--- Requirement ---
From the line containing "Task: Click the" down to the line containing "Screen dimensions: 1412x1046" in the records below, reproduce every line exactly, ends included, and omit all others.

--- Input data ---
==================================================
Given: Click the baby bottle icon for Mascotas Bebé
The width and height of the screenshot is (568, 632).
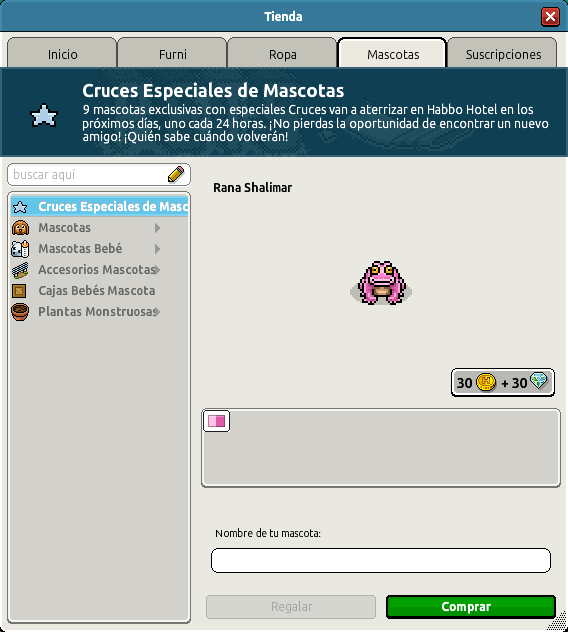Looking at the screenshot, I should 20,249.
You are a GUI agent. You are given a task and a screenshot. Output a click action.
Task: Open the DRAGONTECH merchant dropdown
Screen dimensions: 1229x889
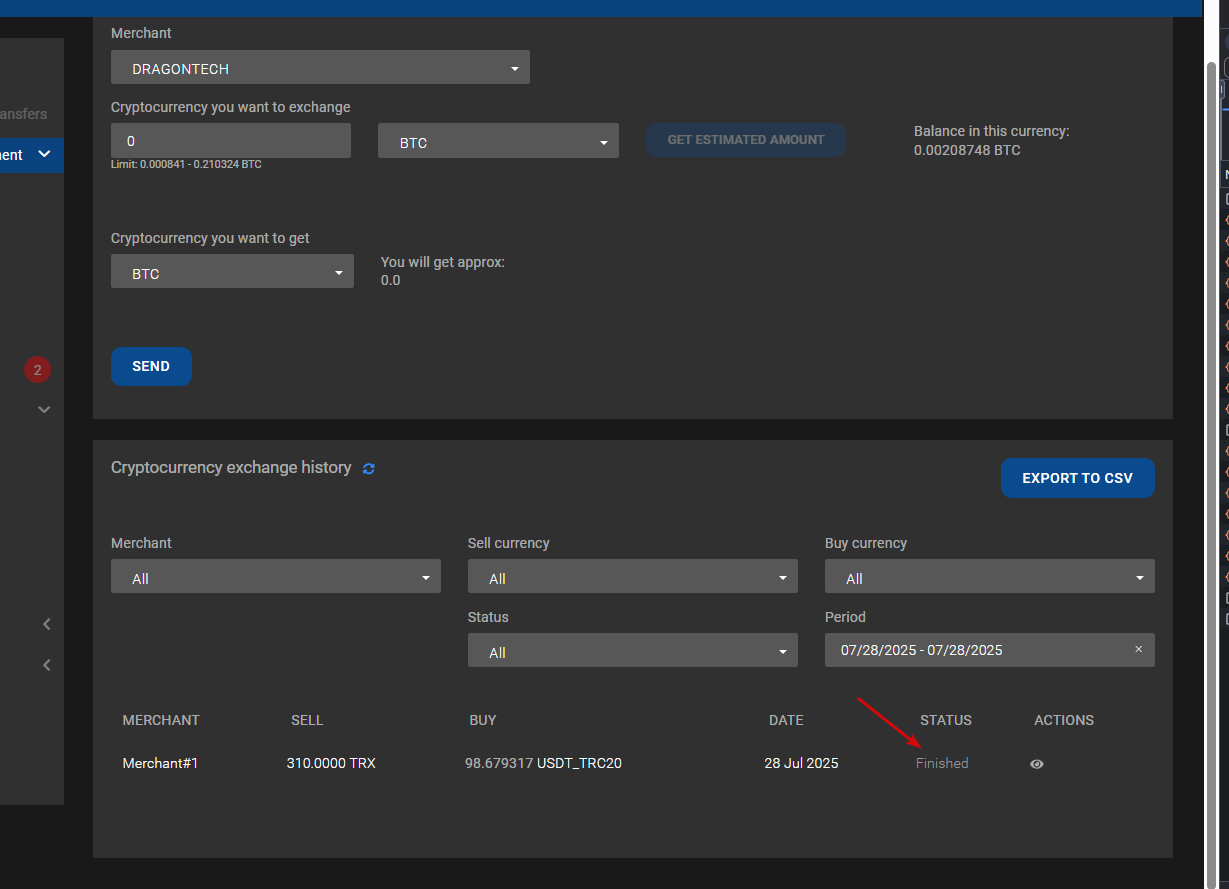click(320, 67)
==================================================
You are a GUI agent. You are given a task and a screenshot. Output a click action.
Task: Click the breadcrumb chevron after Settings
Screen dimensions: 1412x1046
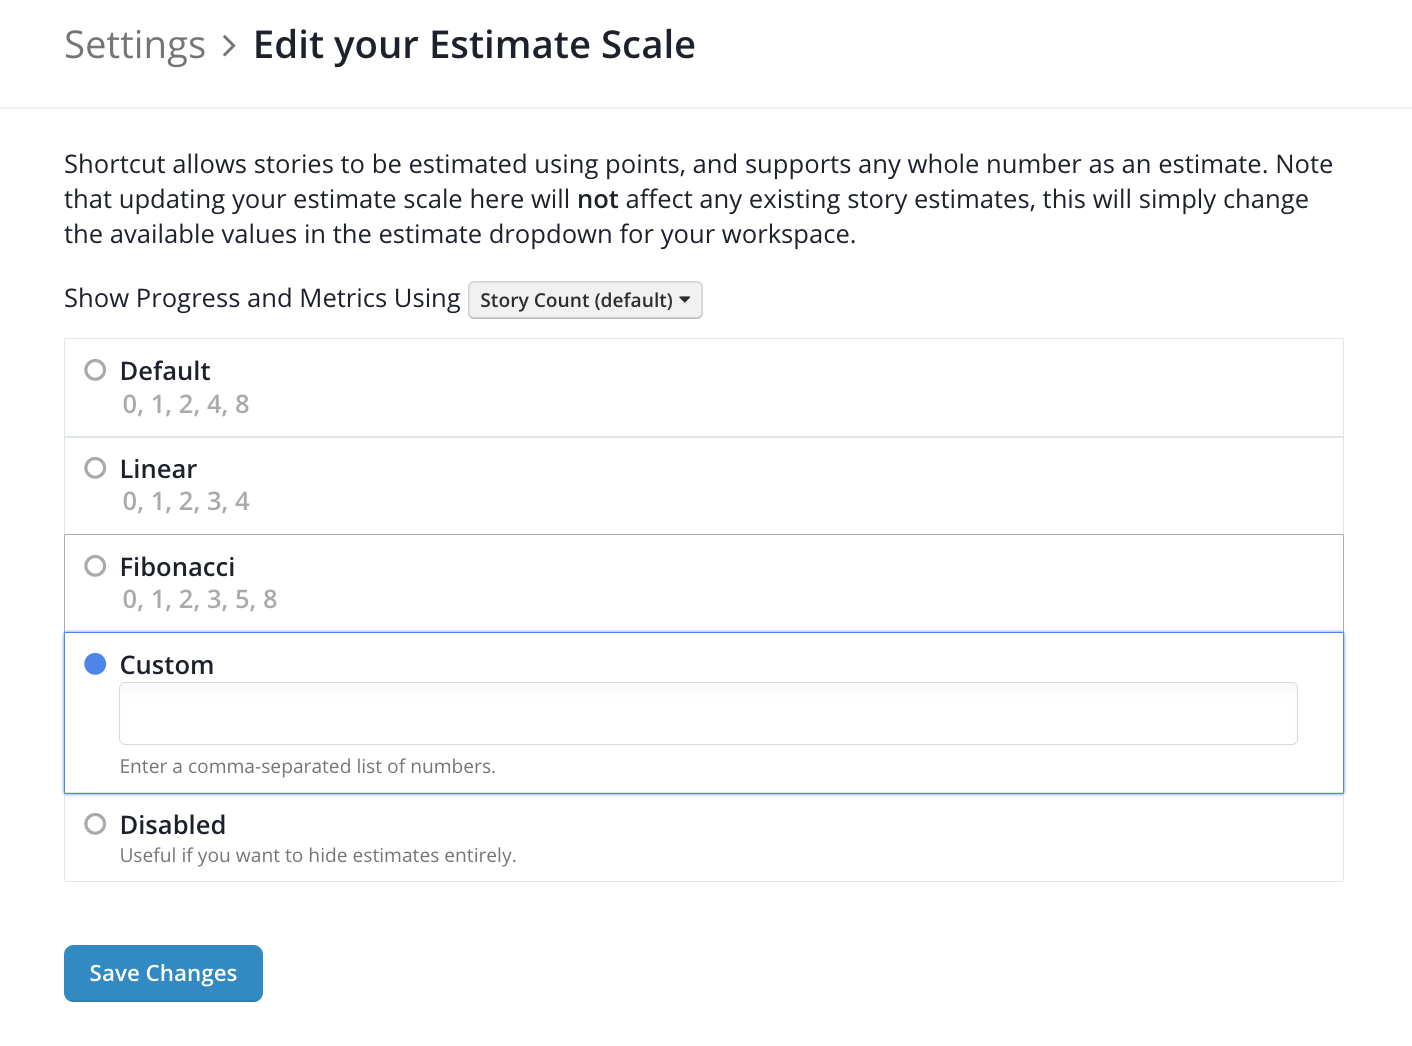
==================================================
--- Answer ---
Task: Click the breadcrumb chevron after Settings
Screen dimensions: 1412x1046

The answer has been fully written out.